E-commerce companies no longer have to worry about battling traditional fraud —exclusively, that is. Now such service businesses also have to take up arms against “fast fraud.”
That’s the phrase used by Chris Uriarte, chief strategy and payments officer at Vesta, a provider of payment services based in Atlanta. According to Uriarte, the spread of smartphone use, combined with the growth of digital goods, has spawned a new category of crime. Scam artists don’t need a physical credit card to swipe digital merchandise. The thieves not only exploit weaknesses in online and mobile fraud-prevention systems, but they also take advantage of the opportunity to quickly resell their ill-gotten stash on the secondary market.
“Since day one when people started buying things over the Internet, there has been fraud—people stealing credit-card information, purchasing goods and having them shipped to a physical location,” says Uriarte. “In that world, it took days or even a week to perpetrate the crime. Now it’s being done in real-time.” The reason: shoppers’ habits have evolved, meaning that they are now comfortable buying such instantly available intangibles as e-tickets and digital media.
In 2014, consumers spent an estimated $6 billion on digital gift cards and $4.5 billion on downloadable music. The thieves, says Uriarte, “move at a pace than is quicker than the merchants can detect them.” Of course, e-commerce companies needn’t develop the expertise in-house to keep up with the criminals; they can outsource the job to third party providers.
Even so, companies need to make sure they have processes in place to detect fraud—fast or otherwise. Here are three suggestions:
- Train employees to ask the right questions. When orders come in by phone, customer-service agents should collect information that they can easily verify. That means not only validating the shipping address, but also asking about the cross-streets. Get the number where customers are calling from, and use a reverse-phone lookup to see if it matches the address.

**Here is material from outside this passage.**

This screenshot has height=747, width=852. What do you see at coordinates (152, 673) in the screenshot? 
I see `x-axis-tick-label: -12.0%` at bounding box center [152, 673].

- Tighten Security Policies. Restrict access to systems to those who absolutely need it and conduct regular audits to track who is logging on and how frequently—and to flag any anomalies. By instituting such procedures, companies can protect both the system and the data it houses. “There are still many big merchants who don’t follow these policies,” says
- Talk openly about security. “Very often companies don’t speak to their employees about the scenarios that can occur,” says Uriarte. “Somebody might call up at night and say, ‘I’m from the database vendor, and I received a call about an incident. I need to access the system.’” Without awareness that such scams exist, an employee might inadvertently enable a hacker to perpetrate a crime. “People have to realize that these security challenges and problems are real,” says Uriarte. “The head-in-the-sand approach is not really a good approach anymore.”